C’est ce lundi 17 octobre 2022, que le Conseil de l’Apostolat des Laïcs Catholiques du Congo (CALCC) s’est exprimé, après le Conseil des Ministres du vendredi dernier, sur les conflits fonciers nés de l’application des décisions judiciaires et administratives qui se sont soldées par le déguerpissement des populations locales de leurs villages ainsi que par des actes de violence déplorables dans le territoire de Mbanza-Ngungu dans le Congo-Central.
Dans son speech, « le Magistrat suprême devra sérieusement s’impliquer afin que l’Institution judiciaire sanctionne sans complaisance les instigateurs de ces conflits pour que le congolais soit libre et fier d’habiter chez lui; car, dit-on, on ne vit bien que chez soi », a souligné Me Jean Bosco Lalo, Président national du CALCC.
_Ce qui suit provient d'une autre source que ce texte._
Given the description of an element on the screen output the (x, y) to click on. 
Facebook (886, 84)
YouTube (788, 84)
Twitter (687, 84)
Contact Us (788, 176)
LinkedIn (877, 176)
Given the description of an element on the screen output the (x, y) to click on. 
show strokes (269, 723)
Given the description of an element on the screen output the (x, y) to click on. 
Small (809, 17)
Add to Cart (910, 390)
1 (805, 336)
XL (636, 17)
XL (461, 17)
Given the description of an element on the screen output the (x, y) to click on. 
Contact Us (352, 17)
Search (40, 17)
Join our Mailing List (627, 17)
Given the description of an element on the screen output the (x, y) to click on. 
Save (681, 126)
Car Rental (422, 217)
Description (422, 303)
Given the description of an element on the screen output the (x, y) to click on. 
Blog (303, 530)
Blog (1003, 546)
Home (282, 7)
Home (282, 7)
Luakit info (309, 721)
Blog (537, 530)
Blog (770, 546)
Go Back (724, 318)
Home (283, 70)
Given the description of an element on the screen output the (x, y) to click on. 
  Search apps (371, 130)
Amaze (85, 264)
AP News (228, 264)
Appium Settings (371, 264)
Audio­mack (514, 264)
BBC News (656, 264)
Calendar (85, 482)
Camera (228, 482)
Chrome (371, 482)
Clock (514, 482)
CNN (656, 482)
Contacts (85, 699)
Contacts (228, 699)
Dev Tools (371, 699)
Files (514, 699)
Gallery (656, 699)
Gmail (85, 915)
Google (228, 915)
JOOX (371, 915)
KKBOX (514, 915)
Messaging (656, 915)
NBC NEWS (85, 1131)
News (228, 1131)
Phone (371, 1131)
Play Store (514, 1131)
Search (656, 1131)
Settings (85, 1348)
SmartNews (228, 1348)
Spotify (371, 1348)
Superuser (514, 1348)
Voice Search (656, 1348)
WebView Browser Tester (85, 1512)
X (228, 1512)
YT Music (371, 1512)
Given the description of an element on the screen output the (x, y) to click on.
Pour être complet, « les mêmes sanctions devront se porter sur ceux qui autorisent les constructions anarchiques dans des endroits non aedificandi comme les cimetières, les voies publiques,… car, nous voulons une gouvernance foncière responsable, porteuse de paix et du bien-être social », a-t-il ajouté.
Le CALCC déplore que ce sont souvent les membres des institutions publiques censés gérer légalement ces conflits qui en sont au contraire, des principaux instigateurs.
Au regard de ce qui se passe à Mbanza-Ngungu, « nous attirons l’attention du Gouvernement sur le fait que le foncier est une source majeure des conflits que connaît le pays. Nous pensons qu’une gestion responsable du foncier national peut éviter au pays le pire qui s’observe dans plusieurs de nos provinces », conclu Jean Bosco Lalo, au nom du CALCC ainsi que les autres Organisations de la Société civile et Mouvements citoyens.